2.8. Python skills check#
Here we will review all the Python skills you should know by the end of this week
Set up Python libraries#
As usual, run the code cell below to import the relevant Python libraries
# Set-up Python libraries - you need to run this but you don't need to change it
import numpy as np
import matplotlib.pyplot as plt
import scipy.stats as stats
import pandas
import seaborn as sns
sns.set_theme()
Load the data#
Let’s load some data about the passengers of the Titanic from the file “data/titanic.csv”

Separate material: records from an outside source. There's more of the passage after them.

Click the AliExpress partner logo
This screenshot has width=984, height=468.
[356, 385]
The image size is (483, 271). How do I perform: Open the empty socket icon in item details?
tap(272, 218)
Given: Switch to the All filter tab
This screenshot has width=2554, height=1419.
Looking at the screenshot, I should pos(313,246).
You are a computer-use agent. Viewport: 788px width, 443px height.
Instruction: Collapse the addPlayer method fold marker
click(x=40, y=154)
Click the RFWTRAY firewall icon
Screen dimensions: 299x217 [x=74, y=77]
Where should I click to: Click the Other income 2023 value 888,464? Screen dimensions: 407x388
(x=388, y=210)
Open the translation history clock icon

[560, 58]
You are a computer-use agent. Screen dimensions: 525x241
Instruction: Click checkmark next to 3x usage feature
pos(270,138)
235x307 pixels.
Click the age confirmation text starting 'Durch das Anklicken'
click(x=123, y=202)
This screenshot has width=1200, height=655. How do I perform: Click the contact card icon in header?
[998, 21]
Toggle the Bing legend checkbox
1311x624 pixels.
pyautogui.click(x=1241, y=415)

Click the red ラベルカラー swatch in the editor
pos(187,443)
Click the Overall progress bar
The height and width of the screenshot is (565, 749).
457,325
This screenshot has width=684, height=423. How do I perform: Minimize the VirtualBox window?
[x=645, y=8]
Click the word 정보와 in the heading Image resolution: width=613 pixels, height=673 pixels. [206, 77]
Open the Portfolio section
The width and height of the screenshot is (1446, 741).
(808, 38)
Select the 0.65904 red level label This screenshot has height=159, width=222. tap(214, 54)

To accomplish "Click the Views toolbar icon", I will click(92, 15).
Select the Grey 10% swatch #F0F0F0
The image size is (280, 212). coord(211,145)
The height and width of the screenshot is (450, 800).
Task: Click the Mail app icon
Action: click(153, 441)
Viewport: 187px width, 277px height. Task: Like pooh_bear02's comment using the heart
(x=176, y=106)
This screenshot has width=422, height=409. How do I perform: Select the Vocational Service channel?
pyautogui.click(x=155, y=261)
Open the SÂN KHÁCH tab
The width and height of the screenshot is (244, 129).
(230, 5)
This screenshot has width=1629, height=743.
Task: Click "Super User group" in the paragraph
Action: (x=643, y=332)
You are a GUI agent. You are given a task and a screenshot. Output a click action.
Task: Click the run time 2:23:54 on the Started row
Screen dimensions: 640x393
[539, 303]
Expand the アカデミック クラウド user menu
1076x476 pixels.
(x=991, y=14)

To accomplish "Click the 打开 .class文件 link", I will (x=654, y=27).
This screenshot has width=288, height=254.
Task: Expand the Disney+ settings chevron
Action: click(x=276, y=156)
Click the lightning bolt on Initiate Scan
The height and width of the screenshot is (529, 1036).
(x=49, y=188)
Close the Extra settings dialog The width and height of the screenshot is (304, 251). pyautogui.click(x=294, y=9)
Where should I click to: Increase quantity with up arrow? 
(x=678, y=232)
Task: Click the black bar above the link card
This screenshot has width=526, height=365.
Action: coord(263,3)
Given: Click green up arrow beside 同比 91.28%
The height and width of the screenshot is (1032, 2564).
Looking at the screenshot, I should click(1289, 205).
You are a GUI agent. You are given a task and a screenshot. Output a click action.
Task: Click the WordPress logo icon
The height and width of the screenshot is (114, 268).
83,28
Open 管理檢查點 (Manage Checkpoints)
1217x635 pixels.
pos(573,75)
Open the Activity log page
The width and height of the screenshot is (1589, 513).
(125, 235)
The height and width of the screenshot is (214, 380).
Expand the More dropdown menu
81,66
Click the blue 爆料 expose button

titanic = pandas.read_csv('https://raw.githubusercontent.com/jillxoreilly/StatsCourseBook/main/data/titanic.csv')
display(titanic)
Survived | Pclass | Name | Sex | Age | SibSp | Parch | Ticket | Fare | Cabin | Embarked | |
---|---|---|---|---|---|---|---|---|---|---|---|
0 | 0 | 3 | Braund, Mr. Owen Harris | male | 22.0 | 1 | 0 | A/5 21171 | 7.2500 | NaN | S |
1 | 1 | 1 | Cumings, Mrs. John Bradley (Florence Briggs Th... | female | 38.0 | 1 | 0 | PC 17599 | 71.2833 | C85 | C |
2 | 1 | 3 | Heikkinen, Miss. Laina | female | 26.0 | 0 | 0 | STON/O2. 3101282 | 7.9250 | NaN | S |
3 | 1 | 1 | Futrelle, Mrs. Jacques Heath (Lily May Peel) | female | 35.0 | 1 | 0 | 113803 | 53.1000 | C123 | S |
4 | 0 | 3 | Allen, Mr. William Henry | male | 35.0 | 0 | 0 | 373450 | 8.0500 | NaN | S |
... | ... | ... | ... | ... | ... | ... | ... | ... | ... | ... | ... |
886 | 0 | 2 | Montvila, Rev. Juozas | male | 27.0 | 0 | 0 | 211536 | 13.0000 | NaN | S |
887 | 1 | 1 | Graham, Miss. Margaret Edith | female | 19.0 | 0 | 0 | 112053 | 30.0000 | B42 | S |
888 | 0 | 3 | Johnston, Miss. Catherine Helen "Carrie" | female | NaN | 1 | 2 | W./C. 6607 | 23.4500 | NaN | S |
889 | 1 | 1 | Behr, Mr. Karl Howell | male | 26.0 | 0 | 0 | 111369 | 30.0000 | C148 | C |
890 | 0 | 3 | Dooley, Mr. Patrick | male | 32.0 | 0 | 0 | 370376 | 7.7500 | NaN | Q |
891 rows × 11 columns
You can find some information abbout this dataset on Kaggle including explanations of the less obvious column headers
Get descriptives#
Let’s get some descriptive statistics, just for practice:
# How many people were in each class? Hint - use df.value_counts() which we saw on the page on data cleaning
# What was the mean fare in each class? Hint- use .mean() and .groupby()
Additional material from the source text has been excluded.